During these five administrations, at least two important extensions or assertions of executive power were made. In 1803 Jefferson bought Louisiana, doing, he said, "an act beyond the Constitution." He was a strict constructionist, and was deeply concerned at the variance between his constitutional principles and a desire for the material advantage of his country. In an effort to preserve his consistency he suggested to his Cabinet and political friends an amendment to the Constitution approving and confirming the cession of this territory, but they, deeming such an amendment entirely unnecessary, received his suggestion coldly. In the debate on the Louisiana treaty in the Senate and the House, all speakers of both parties agreed that "the United States government had the power to acquire new territory either by conquest or by treaty."[164] Louisiana, "without its consent and against its will," was annexed to the United States, and Jefferson "made himself monarch of the new territory, and wielded over it, against its protests, the powers of its old kings."[165]

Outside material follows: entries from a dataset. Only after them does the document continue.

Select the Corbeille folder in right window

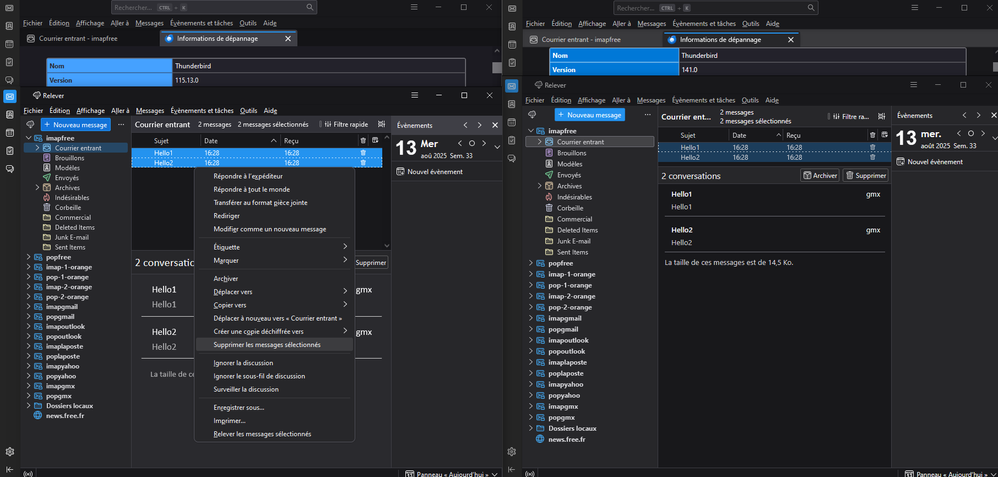coord(570,208)
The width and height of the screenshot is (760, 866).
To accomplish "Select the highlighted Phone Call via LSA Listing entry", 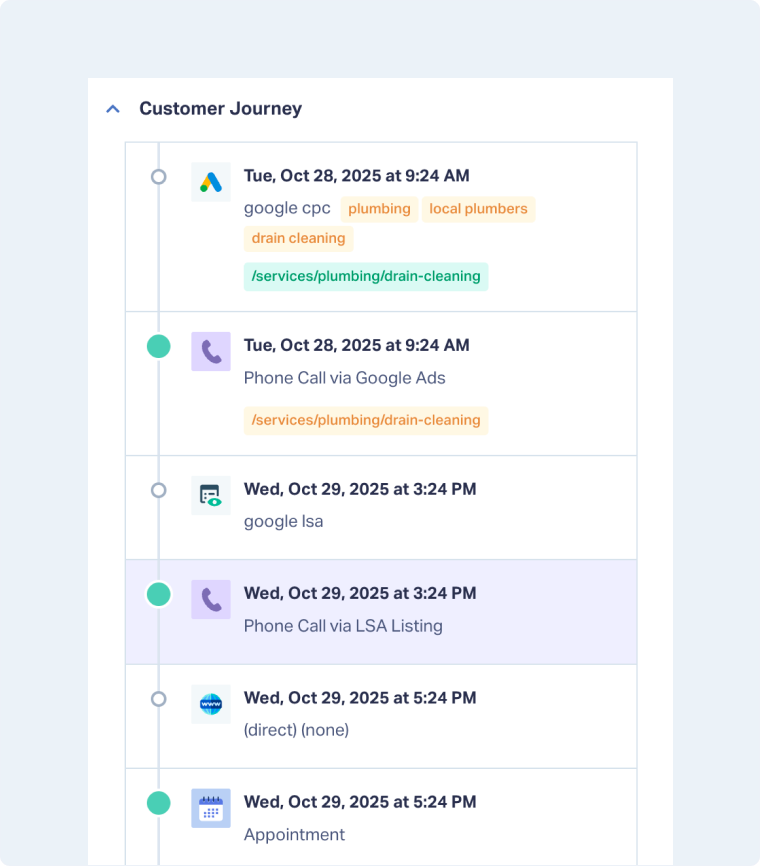I will [345, 625].
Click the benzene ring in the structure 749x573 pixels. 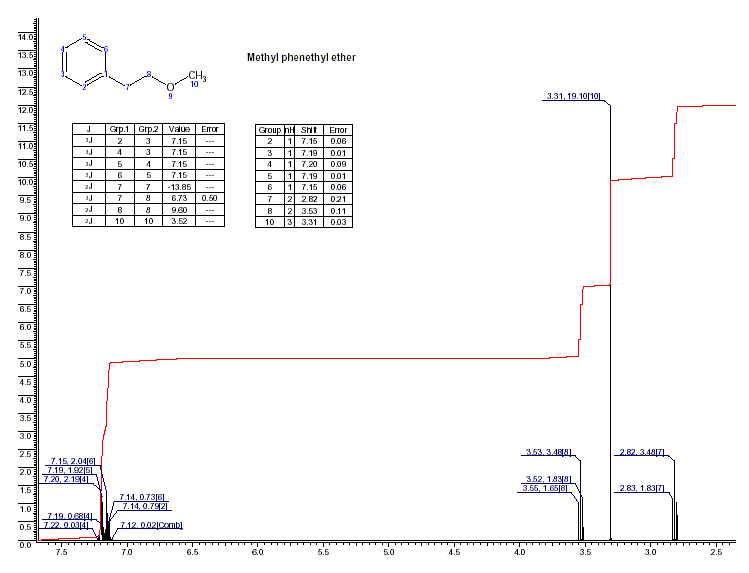click(x=85, y=63)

The assertion by the President in 1823 of the Monroe Doctrine (which Mr. Worthington C. Ford has shown to be the John Quincy Adams doctrine) is an important circumstance in the development of the executive power.

President John Quincy Adams was succeeded by Andrew Jackson, a man of entirely different character from those who had preceded him in the office, and he represented different aims. Adams deserved another term. His sturdy Americanism, tempered by the cautiousness in procedure which was due to his rare training, made him an excellent public servant, and the country erred in not availing itself of his further service. The change from the _régime_ of the first six Presidents to that of Jackson was probably inevitable. A high-toned democracy, based on a qualified suffrage, believing in the value of training for public life and administrative office, setting a value on refinement and good manners, was in the end sure to give way to a pure democracy based on universal suffrage whenever it could find a leader to give it force and direction. Jackson was such a leader. His followers felt: "He is one of us. He is not proud and does not care for style."[166] The era of vulgarity in national politics was ushered in by Jackson, who as President introduced the custom of rewarding political workers with offices, an innovation entirely indefensible; he ought to have continued the practice of his six predecessors. The interaction between government and politics on the one hand and the life of the people on the other is persistent, and it may be doubted whether the United States would have seemed as it did to Dickens had not Jackson played such an important part in the vulgarization of politics. Yet it was a happy country, as the pages of Tocqueville bear witness.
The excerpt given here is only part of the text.